I20231027 16:53:39 28950 dinov2 loaders.py:89] # of dataset samples: 1,281,167
I20231027 16:53:44 28950 fvcore.common.checkpoint checkpoint.py:150] [Checkpointer] Loading from pretrained/dinov2_vits14_linear_head.pth ...
submitit ERROR (2023-10-27 16:53:44,246) - Submitted job triggered an exception
E20231027 16:53:44 28950 submitit submission.py:68] Submitted job triggered an exception

I assumed that since the dinvo2 feature model is there and classification weights are also given I should be able to load the classifer model and eval.

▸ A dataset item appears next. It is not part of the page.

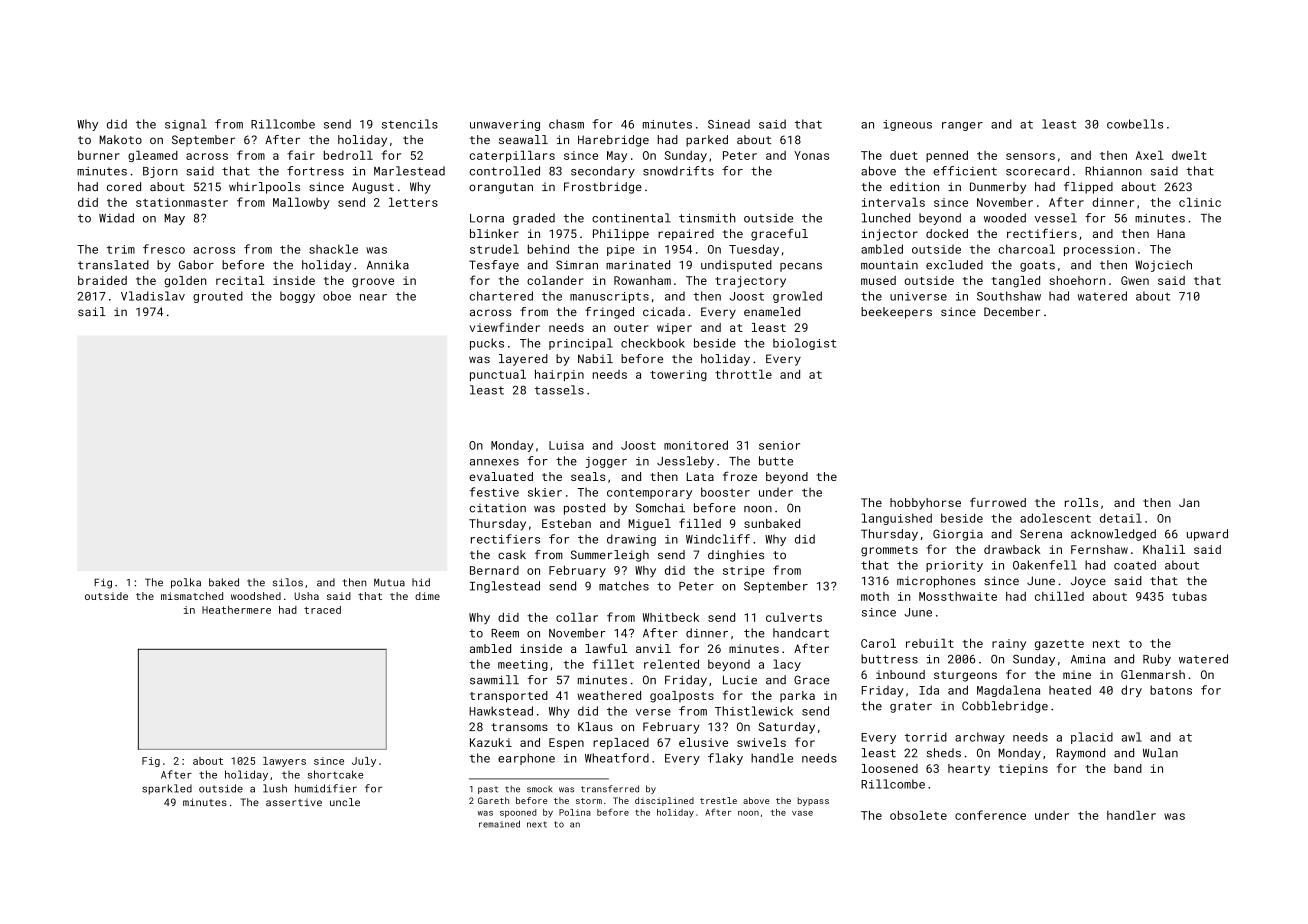 The height and width of the document is (924, 1308). What do you see at coordinates (494, 462) in the document?
I see `annexes` at bounding box center [494, 462].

And one more thing, if I remove the --classifier-fpath pretrained/dinov2_vits14_linear_head.pth it says no checkpoint found and starts training the model, even though the script is supposed to be for evaluation (as the path suggests run/eval/linear.py.

patricklabatut commented 10 months ago

The evaluation actually trains classifiers to evaluate them. To evaluate a specific pretrained classifier (like the provided models), one could either adapt the code to bypass that training and classifier selection to only run the corresponding pure evaluation code. Or it's perhaps just simpler to manually run inference + compute accuracy on the validation set of ImageNet.